In order to define the rank of a matrix, I want to use reduced row echelon form (rref). I have an ugly proof that the rref is unique in the following sense: If $A,B$ are in rref and $A=ZB$ with invertible $Z$ then $A=B$.
However, the claim is too strong: I only need that the number of pivot positions is unique. Then the question reduces to a hunt for a proof of the following statement:
Let $F$ be any field, $Q\in GL_m(F)$, $R\in GL_n(F)$, $0\le q,r\le \min(m,n)$ with
$$
Q \pmatrix{ I_q & 0 \\ 0&0} = \pmatrix{ I_r & 0 \\ 0&0} R.
$$
Then $q=r$.
Is there a (nice) proof that only uses matrix-multiplication based arguments?
Note, that I cannot use rank or any other advanced concept here like determinant, dimension, etc.
Best Answer
Assume $q<r$. Let me partition $R=\pmatrix{ R_{11} & R_{12}\\ R_{21} & R_{22}}$ with $R_{11}\in K^{r,q}$. Then $$ \pmatrix{ I_r& 0 \\ 0&0} R= \pmatrix{ I_r& 0 \\ 0&0}\pmatrix{ R_{11} & R_{12}\\ R_{21} & R_{22}} =\pmatrix{ R_{11} & R_{12}\\ 0&0}. $$ Due to the assumption, the last $n-q$ columns are zero, so $R_{12}=0$.

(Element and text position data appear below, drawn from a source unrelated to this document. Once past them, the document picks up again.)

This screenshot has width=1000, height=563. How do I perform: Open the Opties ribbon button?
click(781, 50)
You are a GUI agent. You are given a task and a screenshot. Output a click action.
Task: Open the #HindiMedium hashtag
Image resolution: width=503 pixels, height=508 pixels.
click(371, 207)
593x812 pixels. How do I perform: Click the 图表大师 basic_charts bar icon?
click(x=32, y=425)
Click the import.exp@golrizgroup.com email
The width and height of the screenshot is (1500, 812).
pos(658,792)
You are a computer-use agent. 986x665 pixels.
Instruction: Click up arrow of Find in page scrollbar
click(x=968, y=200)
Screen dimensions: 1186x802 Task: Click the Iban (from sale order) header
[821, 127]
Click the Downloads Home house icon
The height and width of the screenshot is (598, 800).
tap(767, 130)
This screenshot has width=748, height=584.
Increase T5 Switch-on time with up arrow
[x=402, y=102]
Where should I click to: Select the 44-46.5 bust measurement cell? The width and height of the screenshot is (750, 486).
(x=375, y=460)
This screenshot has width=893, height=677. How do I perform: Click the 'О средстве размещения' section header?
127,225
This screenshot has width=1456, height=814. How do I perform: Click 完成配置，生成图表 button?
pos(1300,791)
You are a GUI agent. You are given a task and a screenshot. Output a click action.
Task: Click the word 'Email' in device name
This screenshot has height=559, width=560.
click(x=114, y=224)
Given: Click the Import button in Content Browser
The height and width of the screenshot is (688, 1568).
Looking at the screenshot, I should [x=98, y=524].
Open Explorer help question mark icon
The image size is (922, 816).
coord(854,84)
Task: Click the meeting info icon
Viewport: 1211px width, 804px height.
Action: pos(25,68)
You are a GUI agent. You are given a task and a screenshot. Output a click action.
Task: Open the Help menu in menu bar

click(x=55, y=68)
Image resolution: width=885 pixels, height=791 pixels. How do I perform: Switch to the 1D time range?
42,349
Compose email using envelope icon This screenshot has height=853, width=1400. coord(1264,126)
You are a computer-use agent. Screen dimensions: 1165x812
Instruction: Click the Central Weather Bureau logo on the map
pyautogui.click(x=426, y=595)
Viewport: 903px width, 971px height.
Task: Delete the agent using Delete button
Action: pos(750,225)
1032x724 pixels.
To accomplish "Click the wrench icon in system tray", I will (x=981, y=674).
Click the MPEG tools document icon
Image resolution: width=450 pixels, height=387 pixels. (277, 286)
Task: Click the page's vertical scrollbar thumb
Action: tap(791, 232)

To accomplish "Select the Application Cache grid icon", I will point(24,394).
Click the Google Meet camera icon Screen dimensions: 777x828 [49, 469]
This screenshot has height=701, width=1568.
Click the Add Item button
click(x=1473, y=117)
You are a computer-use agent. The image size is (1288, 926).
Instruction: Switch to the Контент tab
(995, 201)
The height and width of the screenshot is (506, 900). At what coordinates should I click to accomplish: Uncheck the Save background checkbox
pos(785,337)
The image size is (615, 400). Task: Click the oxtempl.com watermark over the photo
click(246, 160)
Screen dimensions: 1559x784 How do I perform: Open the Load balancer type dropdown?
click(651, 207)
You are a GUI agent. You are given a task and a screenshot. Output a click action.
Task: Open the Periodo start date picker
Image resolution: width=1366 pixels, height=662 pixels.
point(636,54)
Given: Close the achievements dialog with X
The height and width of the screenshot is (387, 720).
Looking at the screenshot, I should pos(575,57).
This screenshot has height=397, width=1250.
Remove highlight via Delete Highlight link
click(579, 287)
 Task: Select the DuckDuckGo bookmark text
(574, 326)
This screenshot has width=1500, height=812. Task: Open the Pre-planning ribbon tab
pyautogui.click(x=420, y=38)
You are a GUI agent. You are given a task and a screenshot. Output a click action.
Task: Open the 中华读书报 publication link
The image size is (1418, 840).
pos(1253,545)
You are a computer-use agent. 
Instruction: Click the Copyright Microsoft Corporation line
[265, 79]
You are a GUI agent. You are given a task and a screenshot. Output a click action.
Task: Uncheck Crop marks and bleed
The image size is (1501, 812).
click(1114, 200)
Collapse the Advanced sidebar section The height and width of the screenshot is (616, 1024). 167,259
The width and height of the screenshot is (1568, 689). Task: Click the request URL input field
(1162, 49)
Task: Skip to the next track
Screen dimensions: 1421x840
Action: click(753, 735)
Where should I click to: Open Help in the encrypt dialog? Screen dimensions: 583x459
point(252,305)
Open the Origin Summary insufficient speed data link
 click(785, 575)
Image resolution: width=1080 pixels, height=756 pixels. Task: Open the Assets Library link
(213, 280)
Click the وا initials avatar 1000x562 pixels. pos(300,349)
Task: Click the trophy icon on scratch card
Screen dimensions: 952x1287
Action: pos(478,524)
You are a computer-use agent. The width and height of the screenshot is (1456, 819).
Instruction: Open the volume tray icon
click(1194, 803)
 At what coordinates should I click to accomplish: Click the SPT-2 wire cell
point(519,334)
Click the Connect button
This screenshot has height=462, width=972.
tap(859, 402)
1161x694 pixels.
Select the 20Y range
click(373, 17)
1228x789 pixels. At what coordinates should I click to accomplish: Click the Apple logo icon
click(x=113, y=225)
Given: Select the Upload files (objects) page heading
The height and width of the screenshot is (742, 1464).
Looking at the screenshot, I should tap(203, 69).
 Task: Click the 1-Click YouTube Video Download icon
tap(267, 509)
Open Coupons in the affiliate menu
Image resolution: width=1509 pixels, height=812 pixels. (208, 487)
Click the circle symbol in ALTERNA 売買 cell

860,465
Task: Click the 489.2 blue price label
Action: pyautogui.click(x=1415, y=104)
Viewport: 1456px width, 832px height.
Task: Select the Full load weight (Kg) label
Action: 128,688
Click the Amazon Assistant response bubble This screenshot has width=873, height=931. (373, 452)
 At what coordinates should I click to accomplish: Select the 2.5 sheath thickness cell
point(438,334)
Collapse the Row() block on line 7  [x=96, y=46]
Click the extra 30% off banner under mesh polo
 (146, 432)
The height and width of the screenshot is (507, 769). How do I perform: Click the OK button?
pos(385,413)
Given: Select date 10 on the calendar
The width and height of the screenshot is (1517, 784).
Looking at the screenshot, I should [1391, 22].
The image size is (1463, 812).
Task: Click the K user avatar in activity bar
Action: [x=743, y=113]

In addition, there exists $x\in K^{n-q,1}$, $x\ne0$, such that $R_{22}x=0$. This can be constructed from the rref of $R_{22}$, since $R_{22}$ has more columns ($n-q$) than rows ($n-r$). Then $R\pmatrix{0\\ x}=0$, which is a contradiction to the invertibility of $R$. Hence $q\ge r$.
The inequality $q\le r$ can be obtained by multiplying the assumption by $Q^{-1}$ and $R^{-1}$ and applying the first part of the proof again.